Yo no sabía qué decir.

—…Después —continuó—, bueno nada, es que uno no se da cuenta de lo que significa el amor de los hijos hasta que hay un punto final. Viste cómo es.

—Sí, claro —le dije—. No es fácil…

Él siguió hablando, verborrágico. Buscaba descargar el peso de su melancolía. No quise detenerlo. Además, me parecía injusto cortarle el mambo estando tan embalado.

—Así que, bueno —dijo— me volví a casar, con Ernestina, ¿te acordás? La morocha esa que nos daba vuelta en séptimo grado y que yo pensé que estaba enamorada de vos. Es muy loco todo, el destino, cómo terminan siendo las cosas ¿no?

—Sí, más vale, en eso tenés razón —le dije—. Pero contame cómo te va con el laburo —mi esfuerzo por preguntar se dividía entre la curiosidad y la desesperación.

—Ahora mejor —me dijo—. Viste que ya de chico nomás me interesaban las huevadas de la tecnología de las que vos no entendías ni querías entender nada.

—Y sigo sin entender —agregué entre risas.

—Bueno, me contrataron de una empresa de telefonía.

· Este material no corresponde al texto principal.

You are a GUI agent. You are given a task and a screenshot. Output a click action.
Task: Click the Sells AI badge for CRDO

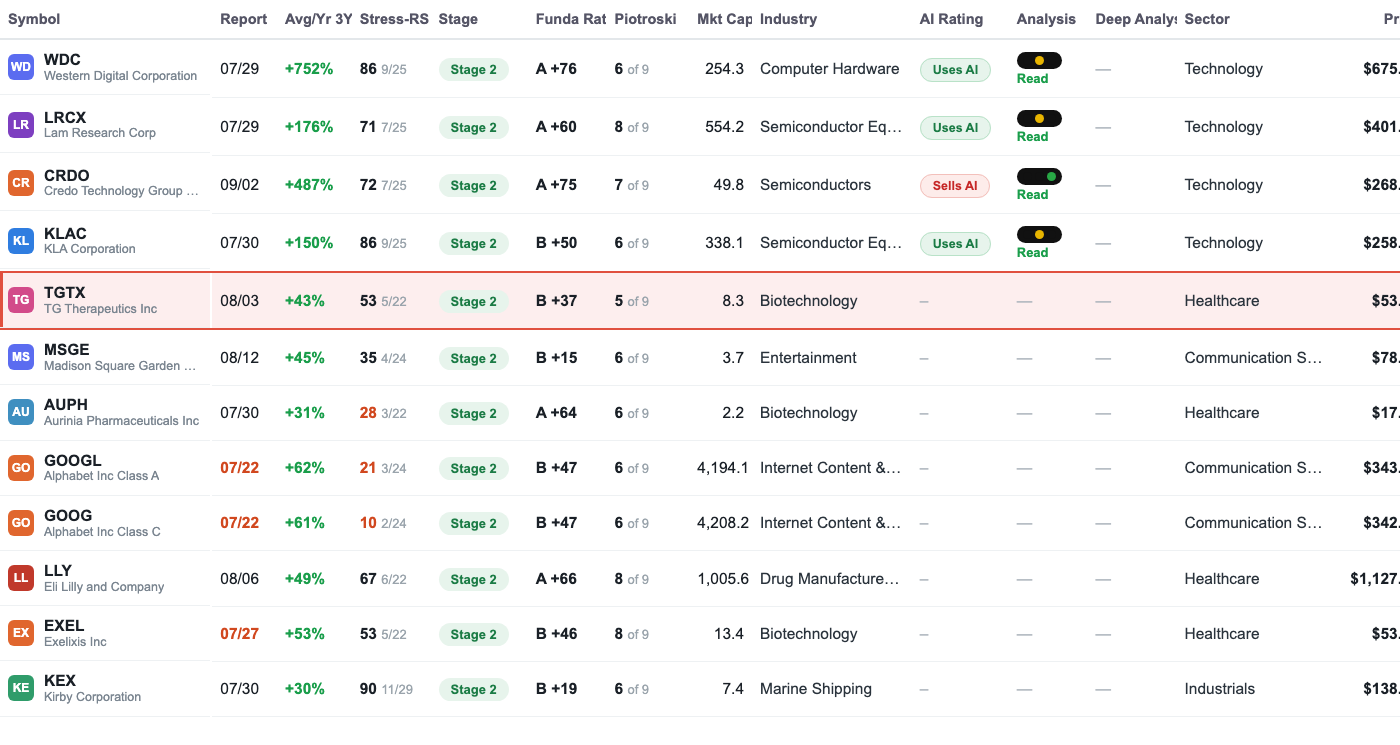click(x=955, y=185)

Así que ahora tengo mantequita para tirar al techo.

—Genial —comenté, y para no dejarlo colgado con lo que parecía una injusticia, le pedí su número de teléfono, le dije que estaba apurado y llegando tarde, y que cualquier día de estos nos juntábamos a tomar un café y a cagarnos de risa por los viejos tiempos.

—Dale —me dijo—. Ernestina se va a querer morir cuando le diga que me crucé con vos.

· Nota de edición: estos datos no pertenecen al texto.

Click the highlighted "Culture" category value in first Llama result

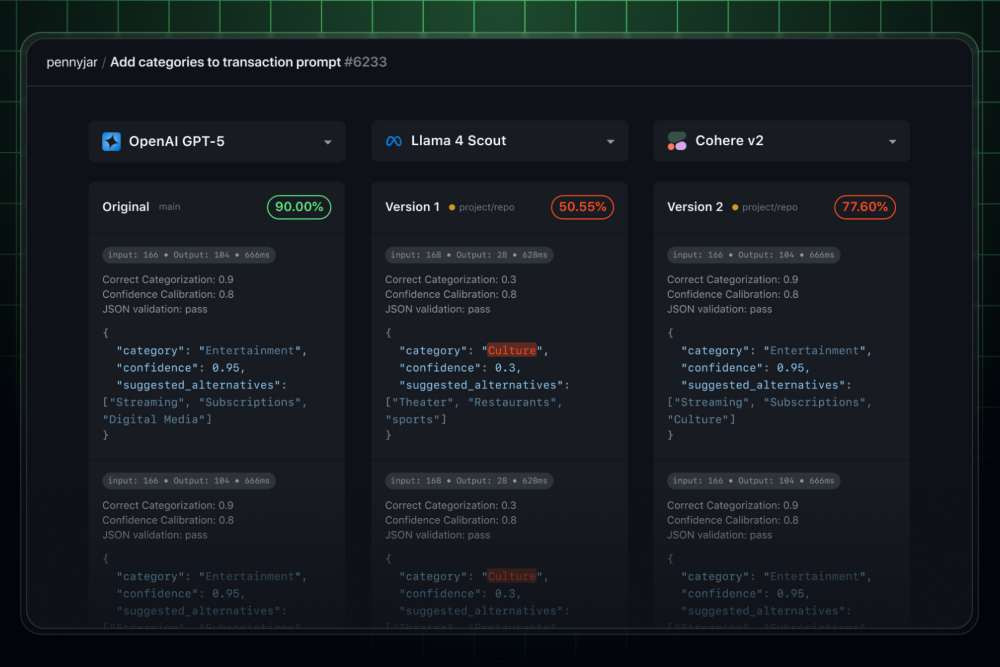coord(512,351)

Me hice el que anotaba su teléfono y le trasmití la alegría de volver a verlo para después fundirnos en un nuevo abrazo de oso.

—Te hago una llamadita perdida ya mismo —le dije— así tenés mi número ¿eh? Mirá que ando con ganas de cagarle la mujer a un viejo amigo.

Se rio de buena gana y nunca recibió mi llamada perdida. Vaya uno a saber qué habrá pensado de mí. Pero qué fascinante es la memoria. Volver a vernos después de tantos años, que me hablara así de las cosas que habíamos compartido; todo lo tenía en su chip para desempolvarlo algún día, que era hoy, recién, hace nada. Quedé impresionado. Y la verdad es que no supe qué decirle. En especial porque no tenía ni la más puta idea de quién era este tal Fernando, ni su mujer muerta, ni la tal Ernestina que supuestamente había estado enamorada de mí.

Seguí la marcha intentando no pisar las rayas de los mosaicos.